DATASET RECORDS:

* * * * * * *

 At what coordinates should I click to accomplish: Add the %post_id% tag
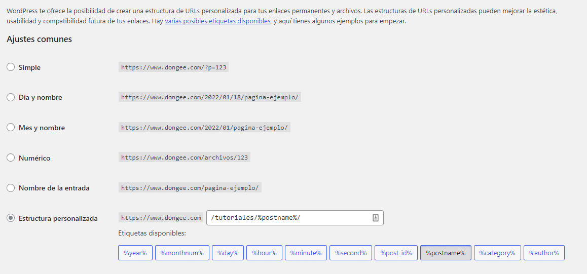396,253
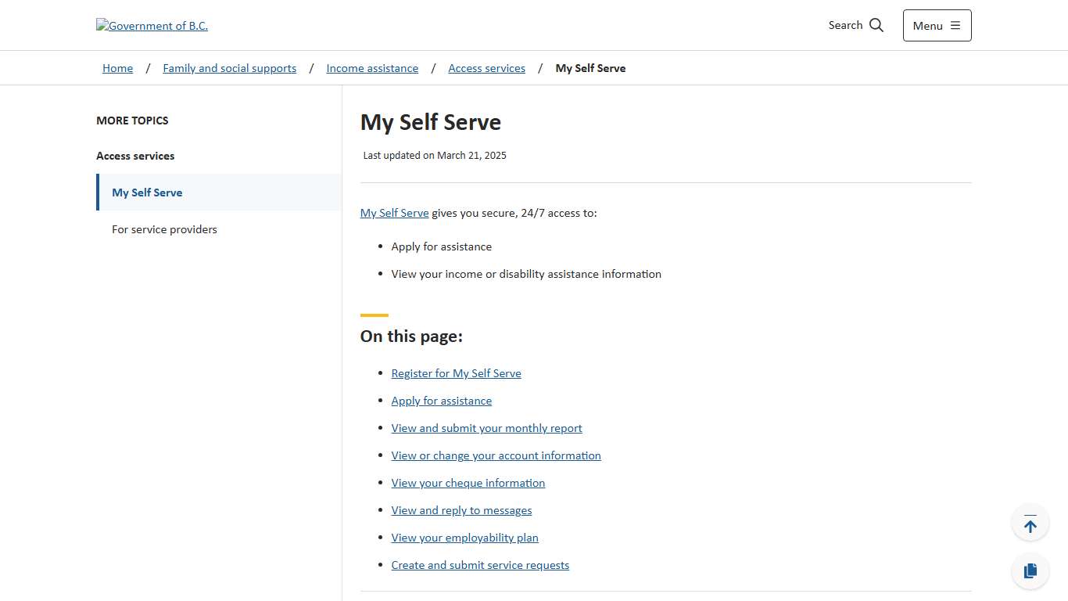The width and height of the screenshot is (1068, 601).
Task: Select Home in the breadcrumb trail
Action: tap(117, 68)
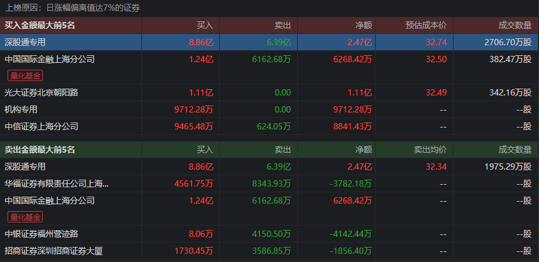The height and width of the screenshot is (262, 539).
Task: Click the 量化基金 tag in buy section
Action: point(25,75)
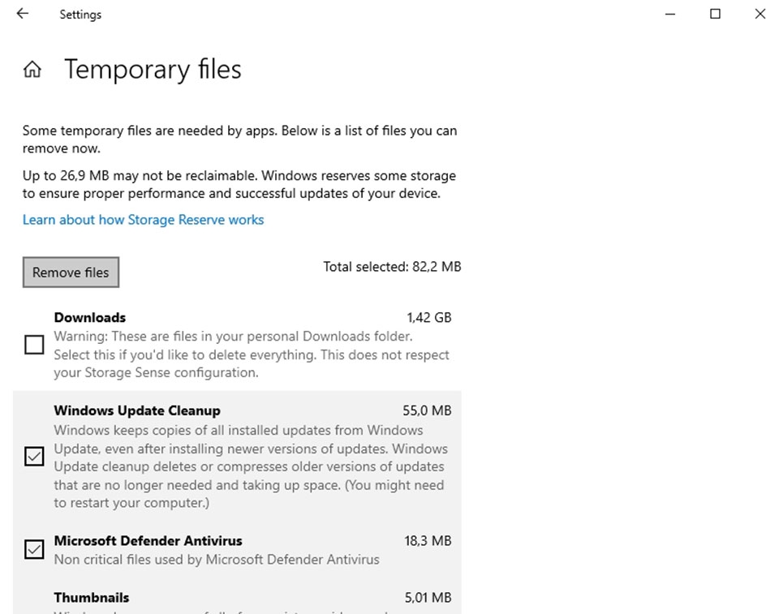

* * * * * * *

EXERCISE PROMPT: Where an image appears in the data, skip it, and return the rest verbatim.

OUTPUT:
 At what coordinates should I click to accomplish: Add the %post_id% tag
396,253
The width and height of the screenshot is (1068, 601).
Task: Select Home in the breadcrumb trail
Action: tap(117, 68)
The height and width of the screenshot is (262, 539).
Task: Click the 量化基金 tag in buy section
Action: point(25,75)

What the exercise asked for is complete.